I was about to print something today and decided to compare printing it with the A1 vs the H2D, because surely my H2D will be at least a little bit faster. But in the slicer, I’m seeing the H2D come in at 40 minutes longer to print - 24% longer than the A1.
Both are using PETG, 0.4mm nozzle, 0.20 Standard profile. I went over the settings of the profiles and they are mostly the same, except the H2D has a few settings which in theory should make it faster.
Let’s just ignore that comment, it was merely a belief - backed by no evidence. I thought I had read it somewhere, but maybe it had only been related to multi-color prints.

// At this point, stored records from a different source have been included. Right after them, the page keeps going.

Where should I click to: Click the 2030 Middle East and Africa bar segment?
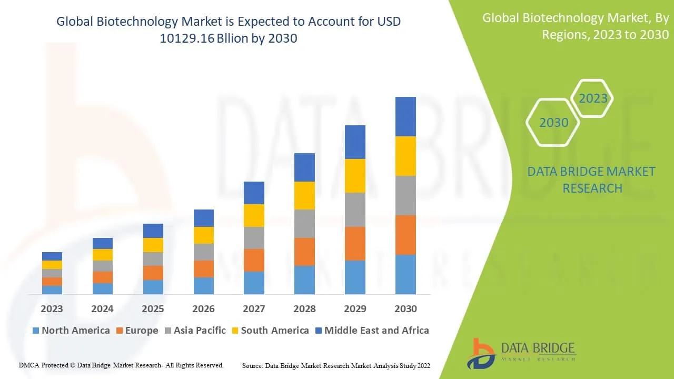[405, 116]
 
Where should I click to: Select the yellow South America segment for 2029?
[355, 176]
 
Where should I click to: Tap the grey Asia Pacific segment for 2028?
[304, 224]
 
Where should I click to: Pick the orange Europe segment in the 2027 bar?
[254, 260]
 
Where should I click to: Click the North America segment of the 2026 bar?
[204, 285]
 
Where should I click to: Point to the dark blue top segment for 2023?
[52, 256]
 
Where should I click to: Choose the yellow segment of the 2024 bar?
[103, 255]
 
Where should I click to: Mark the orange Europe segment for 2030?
[405, 235]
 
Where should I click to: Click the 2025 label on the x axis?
[153, 309]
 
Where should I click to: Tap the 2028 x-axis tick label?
[304, 309]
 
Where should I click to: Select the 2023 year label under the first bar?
[52, 309]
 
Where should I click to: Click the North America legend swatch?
[36, 331]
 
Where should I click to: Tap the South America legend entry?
[274, 331]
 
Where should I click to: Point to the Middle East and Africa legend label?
[376, 331]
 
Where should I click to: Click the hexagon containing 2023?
[593, 98]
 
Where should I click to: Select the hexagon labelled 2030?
[554, 123]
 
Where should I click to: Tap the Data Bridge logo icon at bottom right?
[481, 353]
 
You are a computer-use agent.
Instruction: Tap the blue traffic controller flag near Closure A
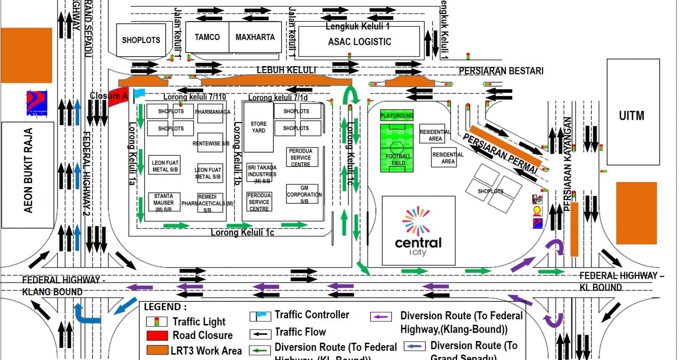click(139, 93)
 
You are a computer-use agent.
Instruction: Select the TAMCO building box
click(207, 37)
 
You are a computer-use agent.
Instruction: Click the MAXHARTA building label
click(255, 37)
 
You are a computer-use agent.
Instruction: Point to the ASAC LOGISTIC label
click(359, 42)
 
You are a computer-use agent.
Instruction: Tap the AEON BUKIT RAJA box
click(28, 175)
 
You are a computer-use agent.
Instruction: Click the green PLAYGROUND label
click(397, 116)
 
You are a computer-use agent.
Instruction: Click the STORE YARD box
click(259, 127)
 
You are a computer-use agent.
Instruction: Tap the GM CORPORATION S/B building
click(304, 194)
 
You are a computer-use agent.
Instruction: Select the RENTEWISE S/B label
click(210, 143)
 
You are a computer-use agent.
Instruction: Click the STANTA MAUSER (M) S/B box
click(164, 203)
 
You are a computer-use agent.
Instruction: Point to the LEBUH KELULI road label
click(286, 70)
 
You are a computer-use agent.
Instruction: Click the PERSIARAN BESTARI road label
click(501, 71)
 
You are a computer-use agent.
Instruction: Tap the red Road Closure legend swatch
click(157, 336)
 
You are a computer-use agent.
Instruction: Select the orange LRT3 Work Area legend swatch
click(157, 350)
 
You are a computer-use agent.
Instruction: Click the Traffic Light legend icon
click(157, 322)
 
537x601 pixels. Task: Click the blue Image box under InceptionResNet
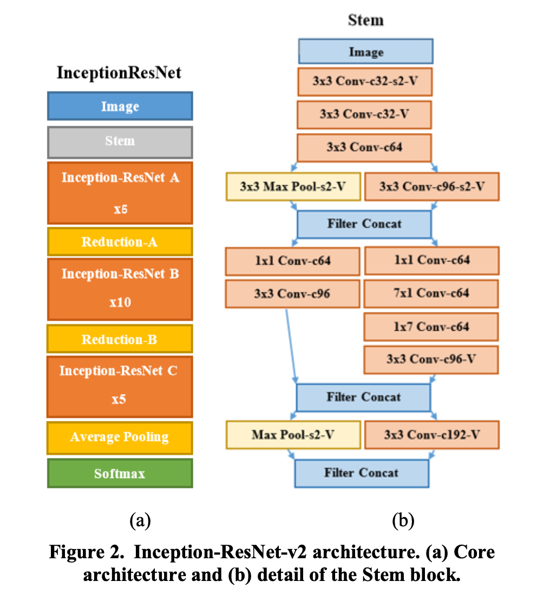(x=120, y=106)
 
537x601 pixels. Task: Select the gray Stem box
(x=120, y=141)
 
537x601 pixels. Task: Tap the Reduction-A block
(x=120, y=241)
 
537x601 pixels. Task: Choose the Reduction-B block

However, it being slower than the A1 is still surprising. I’d expect it to be the same or within a few percent. 24% slower is surprising given it has the same print settings.
I just tried slicing the same part for the A1 and H2D and the H2D was actually slightly faster. With the 0.2mm standard profile the H2D actually has more aggressive acceleration and speed, so maybe in your case it’s a bug in the slicer?
This is a known “issue”, and it is expected. The tool head is much heavier.
The default printing profiles are also considerably slower, likely for the same reason. You’d need to tune them appropriately to find out the limits. Bambú default settings are conservative
It is NOT a heavier printhead. There are slicer setting’s and issues we have seen. They need to update slicer .12 had big time changes .16 was the same as p1s and h2d .20 the same. If it was weight it would affect proportionally across all settings
They do not have the same settings. Narrow thin tall object probably means longer layer time, which it does have a longer time per layer. You can also look at the speed setting to see what speeds are actually being used, as you can see it is using a slower speed.
I can’t post images or links, so… you just have to find it yourself under settings. Thanks bambu!
Right now I’m basing the speed comparison entirely on the estimate from the slicer, not necessarily the real-world experienced speed (I didn’t need two of this part).
Distance to travel doesn’t make much sense, once the toolhead is in the right place, it’s distance to travel would be the same (within a few percent) as any other printer for the same part. As shown in the original screenshot, the Travel time is actually much faster on the H2D than the A1, it’s the walls/infill that take a lot longer.
The weight of the toolhead shouldn’t matter? I mean, I can see how maybe it could matter - but then I’d expect the H2D profile to be tuned to have slower speeds.
I’m running the latest release of Bambu Studio, Version 2.0.3.54.
For reference here again are the slicer’s time/filament usage estimates (from my original screenshot).
We see here that walls and infill are a lot slower on the H2D, but travel time is much faster on it (or better said, less time is spent on it). The A1 burns 31% of it’s time on Travel, the H2D only 13%.
Looking at the profiles for each of them, these were the differences:
Speed & Acceleration Differences
H2D
A1
Sparse Infill Speed
350 mm/s
270 mm/s
Travel Speed
1000 mm/s
700 mm/s
Normal Printing Accel.
8000 mm/s²
6000 mm/s²
Elephant Foot Comp.
0.15 mm
0.075 mm
Precision Settings
H2D
A1
Elephant Foot Compensation
0.15 mm
0.075 mm
Advanced Settings
H2D
A1
Smooth Coefficient
4
80
Everything else — including wall setup, shell configuration, infill type/density, prime tower, flush settings, line widths , seam options , precision (except elephant foot) , ironing , and wall generator — is identical between the two profiles.
The problem is with PETG HF mainly as with PLA Basic its faster on H2D. This comes down to higher hot end temp (for faster printing) + longer layer time (for better quality), left is H2D right is A1.
What you can do is tick off “slow down for better layer cooling” on the PETG HF filament profile, and you will get faster print speed on H2D compared to A1. You will have to test to see if the quality suffers.
This is mainly due to the thin wall tall item, if it was a bigger print you would not run into this issue.
I personally would print it with the stock settings, but this gives you an insight to what is going on. Hope this answers you question.
TLDR: H2D is optimized to print fast but with good quality. On some specific prints (thin walls with PETG HF) it will be slower, but overall should be faster with better quality walls.
Good digging here, it’s appreciated. It was mostly curiosity. Anyone following along at home, ticking this off changes the print time from 3h26m to 1h51m.
The problem is with PETG HF mainly as with PLA Basic its faster on H2D
I wasn’t expecting such a big change between PETG and PLA too.
I personally would print it with the stock settings, but this gives you an insight to what is going on. Hope this answers you question.
Agreed. Thanks again, learned some new things today.